Once more violence convulses central Africa, a region where unspeakable catastrophes now appear chronic. First there was genocide in Rwanda, where as many as 1 million people, mostly Tutsi, were bludgeoned and hacked to death in 1994. Then came a lethal tidal wave of refugees, mostly Hutus fearing reprisals for those massacres, over the border from Rwanda into Zaire. Now some refugee camps are shutting down as their miserable inhabitants flee the latest disaster: battles between the bedraggled army of Zaire and Tutsi rebels. Humanitarian agencies warned that a million people, cut off from food aid, could go hungry. Meanwhile, the Zairean Army was disintegrating as the rebels, backed by Tutsi soldiers from Rwanda, took over several towns along the border. With strongman Mobutu Sese Seko recuperating from cancer surgery in Switzerland and his prime minister accusing Rwanda of fomenting the insurrection, Zaire appeared to be sliding into war and national collapse at the same time. And it could take its neighbors Rwanda and Burundi along with it.

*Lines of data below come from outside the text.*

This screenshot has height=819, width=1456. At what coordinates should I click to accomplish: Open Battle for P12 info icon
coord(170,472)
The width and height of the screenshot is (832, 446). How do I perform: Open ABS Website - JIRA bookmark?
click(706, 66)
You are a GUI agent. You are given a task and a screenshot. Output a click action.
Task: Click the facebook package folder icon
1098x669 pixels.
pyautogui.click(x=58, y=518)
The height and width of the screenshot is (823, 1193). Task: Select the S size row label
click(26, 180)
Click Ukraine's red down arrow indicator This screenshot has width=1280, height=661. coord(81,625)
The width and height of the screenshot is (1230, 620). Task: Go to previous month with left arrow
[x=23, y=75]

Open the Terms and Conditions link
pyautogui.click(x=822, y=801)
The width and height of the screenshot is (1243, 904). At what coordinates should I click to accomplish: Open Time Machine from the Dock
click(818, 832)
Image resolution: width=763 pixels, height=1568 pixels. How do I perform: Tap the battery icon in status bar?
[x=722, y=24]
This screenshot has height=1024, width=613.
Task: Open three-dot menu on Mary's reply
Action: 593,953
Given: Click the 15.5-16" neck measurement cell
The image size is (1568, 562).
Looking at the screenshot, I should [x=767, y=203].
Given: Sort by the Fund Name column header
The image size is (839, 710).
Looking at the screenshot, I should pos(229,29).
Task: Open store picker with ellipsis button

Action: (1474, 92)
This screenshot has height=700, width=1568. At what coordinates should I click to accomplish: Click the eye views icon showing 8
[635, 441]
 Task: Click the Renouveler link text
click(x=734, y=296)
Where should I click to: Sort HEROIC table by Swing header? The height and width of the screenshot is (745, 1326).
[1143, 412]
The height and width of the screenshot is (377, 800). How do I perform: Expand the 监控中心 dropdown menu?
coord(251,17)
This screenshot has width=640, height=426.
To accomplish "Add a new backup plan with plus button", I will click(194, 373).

Mobutu is partly to blame for the crisis. He makes no secret of his hostility toward Zaire’s Tutsi minority, and some of his henchmen reportedly urged Hutu refugees to attack Tutsi outside the camps. Local radio broadcasts urging people to hunt down ““the foreign infiltrators’’–code words for Tutsi–helped stir up the Tutsi rebels, who attacked the Hutu camps and Zairean towns. Mobutu has deliberately kept the Zairean Army disorganized and undisciplined–to protect his own neck. Small wonder, then, that his soldiers have been stealing from refugees and looting towns.

What should the West do? The big powers barely tried to stop the Rwandan genocide in 1994. The killing isn’t easy to stop, of course: in Burundi, Hutu and Tutsi have slaughtered each other all year at the rate of about one Oklahoma City bombing a day, observed a former U.S. ambassador. In the latest crisis, the Clinton administration defends its record. ““We absolutely reject the charge that Western governments have not done enough,’’ said State Department spokesman Nicholas Burns. But a U.S. proposal for an African peacekeeping force seems to be a nonstarter. Last week the United Nations sent a special envoy, Canadian Raymond ChrEtien, to the region. ““It is a war. It has started,’’ he said. That raised the ante. But it doesn’t mean outsiders will have any better answers this time.